**HOW TO COMPLETE THIS TASK**
In the listing below, locate the line that contains "Birthday Party Halls nearby" and the line that contains "Siliguri (174, 2473)". Restate word for word those two lines and every line between them, and nothing else.

**EXERCISE MATERIALS**
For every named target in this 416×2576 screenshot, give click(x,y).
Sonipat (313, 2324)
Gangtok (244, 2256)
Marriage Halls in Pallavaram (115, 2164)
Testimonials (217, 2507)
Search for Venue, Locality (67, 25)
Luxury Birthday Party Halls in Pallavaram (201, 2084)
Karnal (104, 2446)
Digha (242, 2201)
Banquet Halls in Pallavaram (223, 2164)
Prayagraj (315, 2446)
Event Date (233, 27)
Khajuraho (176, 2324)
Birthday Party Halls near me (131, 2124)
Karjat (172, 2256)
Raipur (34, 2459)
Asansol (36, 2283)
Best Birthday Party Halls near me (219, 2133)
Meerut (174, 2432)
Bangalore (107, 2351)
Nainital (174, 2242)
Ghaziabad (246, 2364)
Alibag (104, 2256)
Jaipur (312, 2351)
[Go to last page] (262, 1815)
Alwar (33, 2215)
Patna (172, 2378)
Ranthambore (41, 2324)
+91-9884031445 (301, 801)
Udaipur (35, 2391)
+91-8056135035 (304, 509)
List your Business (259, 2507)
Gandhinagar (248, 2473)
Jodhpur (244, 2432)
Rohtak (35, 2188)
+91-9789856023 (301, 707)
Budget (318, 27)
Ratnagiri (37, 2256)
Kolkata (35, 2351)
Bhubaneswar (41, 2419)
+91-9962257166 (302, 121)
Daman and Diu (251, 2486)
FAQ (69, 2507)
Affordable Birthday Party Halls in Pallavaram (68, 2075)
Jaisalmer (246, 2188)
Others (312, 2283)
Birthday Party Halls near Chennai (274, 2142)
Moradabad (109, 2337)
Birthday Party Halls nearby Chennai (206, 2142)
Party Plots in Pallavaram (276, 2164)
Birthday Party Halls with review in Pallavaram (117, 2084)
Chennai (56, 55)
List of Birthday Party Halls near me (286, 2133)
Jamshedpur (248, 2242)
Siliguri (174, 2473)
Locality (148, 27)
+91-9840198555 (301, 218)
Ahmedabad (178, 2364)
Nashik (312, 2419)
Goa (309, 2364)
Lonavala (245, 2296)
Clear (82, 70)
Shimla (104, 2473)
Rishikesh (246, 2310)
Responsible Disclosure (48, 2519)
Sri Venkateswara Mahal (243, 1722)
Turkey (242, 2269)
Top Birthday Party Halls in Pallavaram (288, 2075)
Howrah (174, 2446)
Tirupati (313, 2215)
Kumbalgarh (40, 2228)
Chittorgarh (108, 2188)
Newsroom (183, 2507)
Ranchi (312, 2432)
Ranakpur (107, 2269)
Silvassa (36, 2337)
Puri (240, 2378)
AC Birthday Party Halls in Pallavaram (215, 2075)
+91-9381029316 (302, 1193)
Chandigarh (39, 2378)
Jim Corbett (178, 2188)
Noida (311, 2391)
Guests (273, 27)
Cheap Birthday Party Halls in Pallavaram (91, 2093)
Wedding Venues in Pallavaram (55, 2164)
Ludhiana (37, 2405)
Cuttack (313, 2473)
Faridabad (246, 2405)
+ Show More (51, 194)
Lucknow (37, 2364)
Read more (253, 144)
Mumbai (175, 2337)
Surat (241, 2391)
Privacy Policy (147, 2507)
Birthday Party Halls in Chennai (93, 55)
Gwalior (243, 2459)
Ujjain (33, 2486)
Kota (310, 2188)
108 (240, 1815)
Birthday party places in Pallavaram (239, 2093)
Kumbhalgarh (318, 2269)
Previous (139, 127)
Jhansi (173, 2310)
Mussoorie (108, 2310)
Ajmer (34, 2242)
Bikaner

**SOLVED EXERCISE**
Birthday Party Halls nearby Chennai (206, 2142)
Party Plots in Pallavaram (276, 2164)
Birthday Party Halls with review in Pallavaram (117, 2084)
Chennai (56, 55)
List of Birthday Party Halls near me (286, 2133)
Jamshedpur (248, 2242)
Siliguri (174, 2473)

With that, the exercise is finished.